━━━━━ Recorded data ━━━━━
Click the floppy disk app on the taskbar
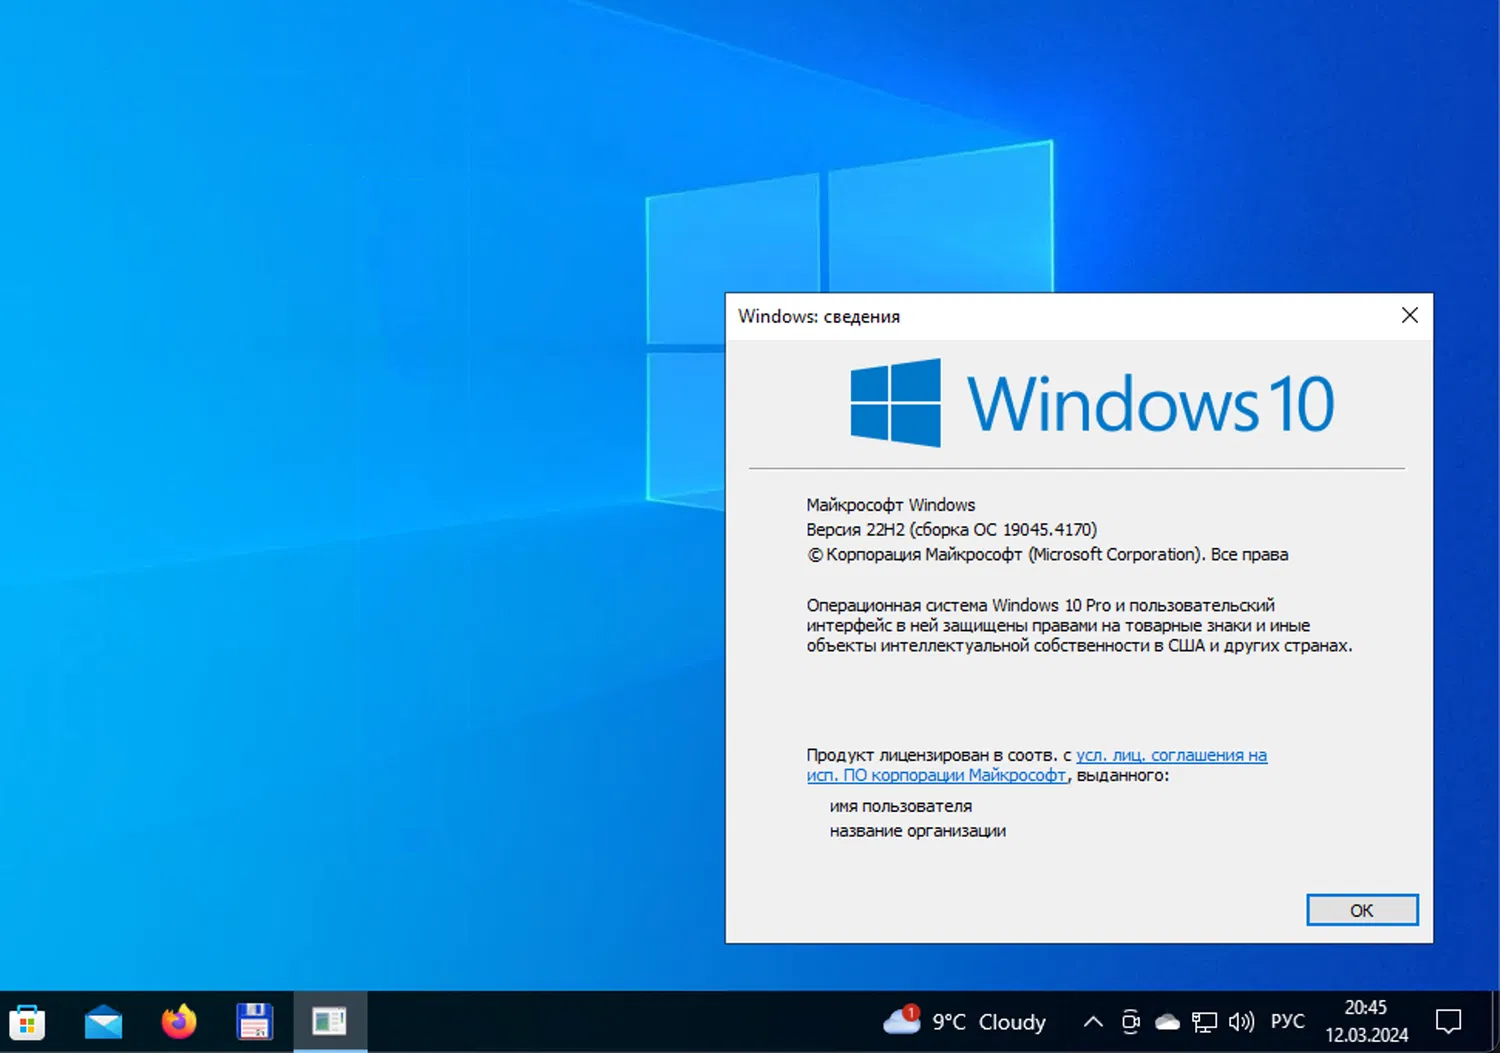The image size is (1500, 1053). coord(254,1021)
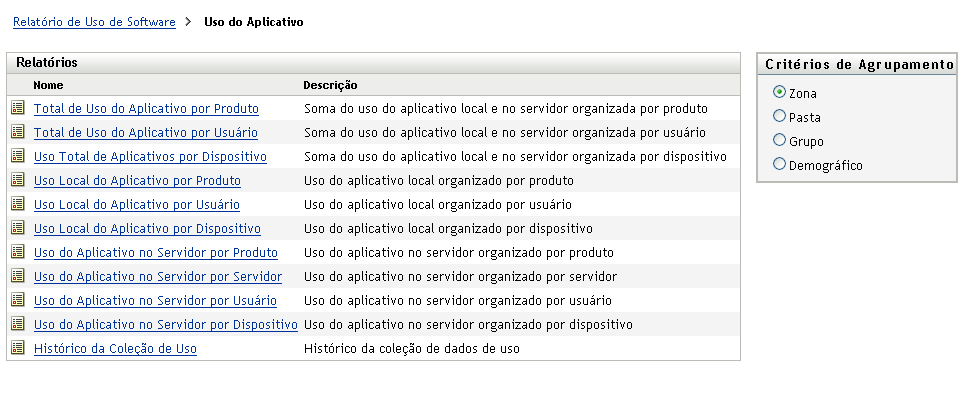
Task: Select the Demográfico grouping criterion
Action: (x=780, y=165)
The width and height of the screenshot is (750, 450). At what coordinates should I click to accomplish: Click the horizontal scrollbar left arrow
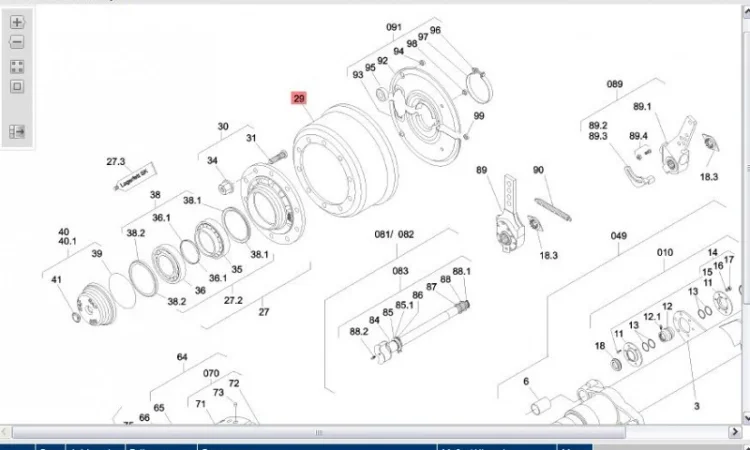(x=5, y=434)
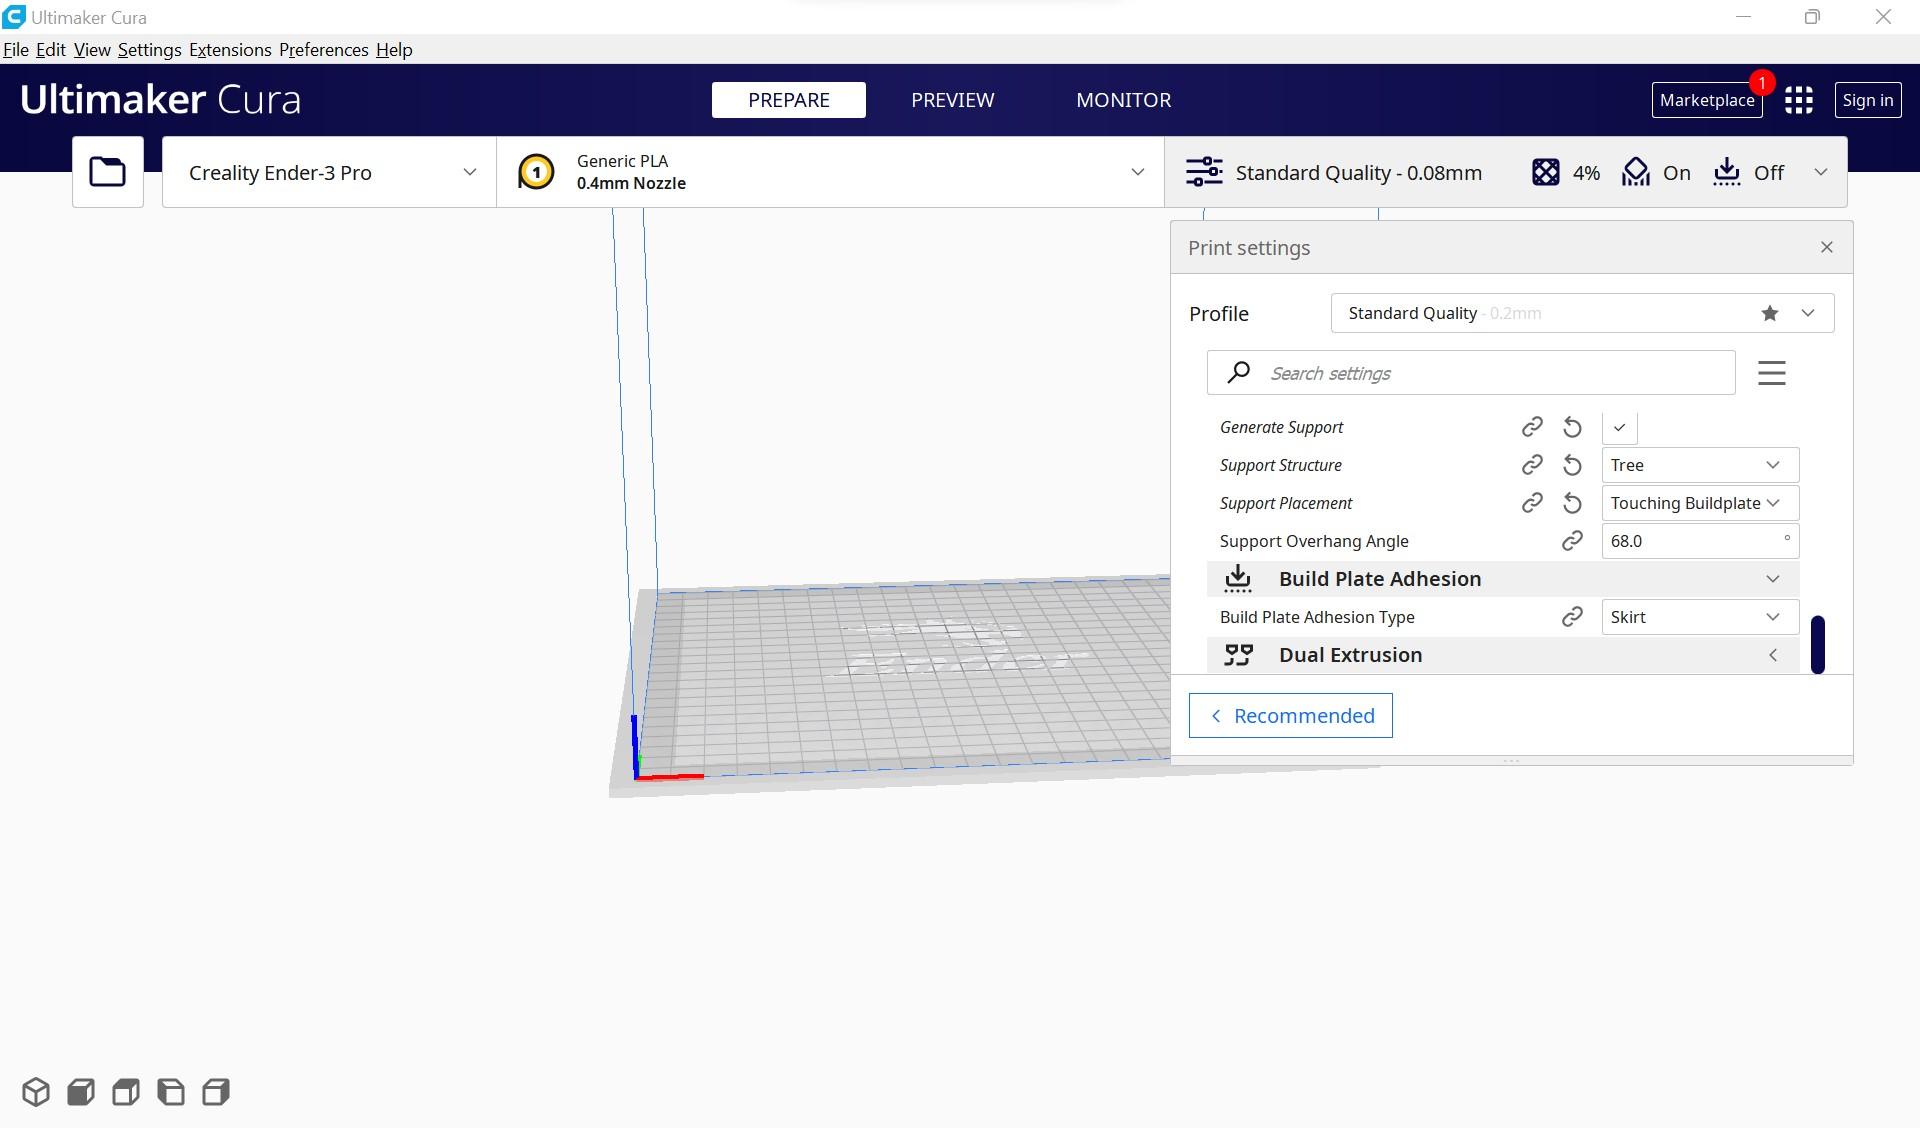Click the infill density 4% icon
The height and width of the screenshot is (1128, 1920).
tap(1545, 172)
━━━━━
Problem description: Above are the records; copy them exactly without the pictures.

Result of this task:
Click the floppy disk app on the taskbar
The image size is (1500, 1053). coord(254,1021)
Task: Select the Demográfico grouping criterion
Action: (x=780, y=165)
The width and height of the screenshot is (750, 450). At what coordinates should I click to accomplish: Click the horizontal scrollbar left arrow
(x=5, y=434)
Click the infill density 4% icon
The height and width of the screenshot is (1128, 1920).
tap(1545, 172)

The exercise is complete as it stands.